DOCUMENT PASSAGE:
================================

Live album by Napalm Death
- Released: 22 June 1998
- Recorded: 5 August 1996
- Genre: Deathgrind
- Length: 71:12
- Label: Earache
- Producer: Napalm Death

Napalm Death chronology
| Breed to Breathe (1997) | Bootlegged in Japan (1998) | Words from the Exit Wound (1998) |

= Bootlegged in Japan =

Bootlegged in Japan is a live album from British extreme metal band Napalm Death, released in June 1998 through Earache.

Professional ratings
Review scores
| Source | Rating |
| AllMusic | Star |
| Chronicles of Chaos | 8/10 |
| Collector's Guide to Heavy Metal | 4/10 |
| The Encyclopedia of Popular Music | Star |

==Background==
The album features a concert from 5 August 1996 at the Liquid Rooms, Tokyo. It was recorded as a bootleg and after the band received the recording, they found it was good enough to release it as an actual and official live album. In the inlay of the album the band wrote:
The official release of this album was prompted by the fact that we found anonymous bootleg tapes of the '96 Tokyo show coming from Japan, and felt that the recording captured the true uncompromising live spirit of Napalm Death.

================================

SUPPLIED INFORMATION:
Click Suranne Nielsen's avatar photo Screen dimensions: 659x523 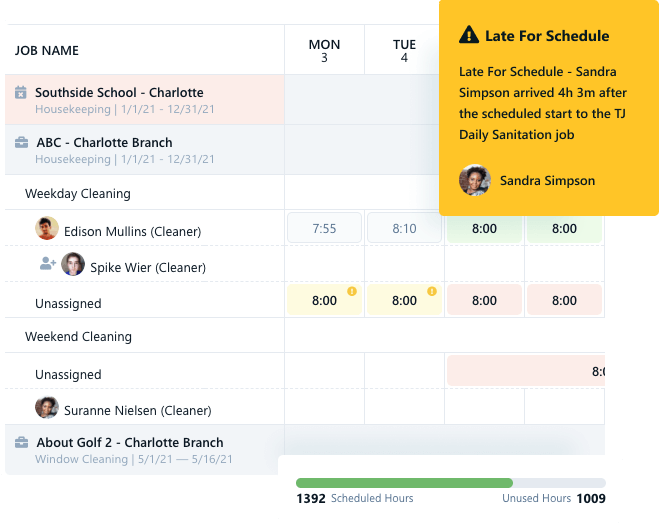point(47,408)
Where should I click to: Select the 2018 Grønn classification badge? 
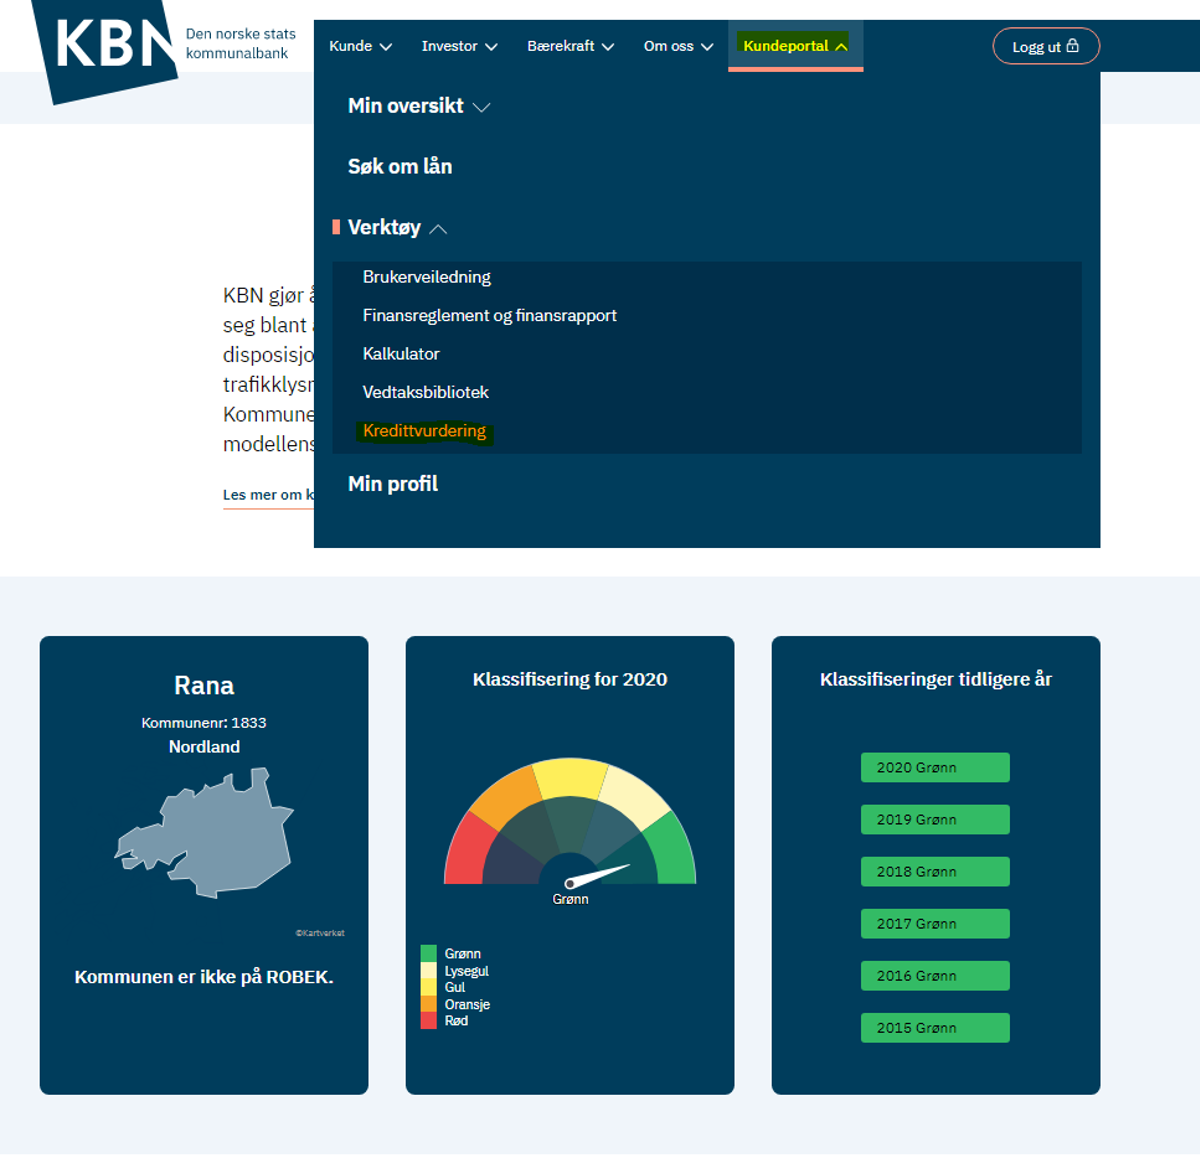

================================

INSTRUCTIONS:
1) According to the album page, at what venue was the concert on Bootlegged in Japan recorded?
2) Copy out the part of the album page starting with "Live album by" and going on through "1998 through Earache.".
The data has no connection to the album page.

PROBLEM SOLUTIONS:
1) The Liquid Rooms in Tokyo.

2)
Live album by Napalm Death
- Released: 22 June 1998
- Recorded: 5 August 1996
- Genre: Deathgrind
- Length: 71:12
- Label: Earache
- Producer: Napalm Death

Napalm Death chronology
| Breed to Breathe (1997) | Bootlegged in Japan (1998) | Words from the Exit Wound (1998) |

= Bootlegged in Japan =

Bootlegged in Japan is a live album from British extreme metal band Napalm Death, released in June 1998 through Earache.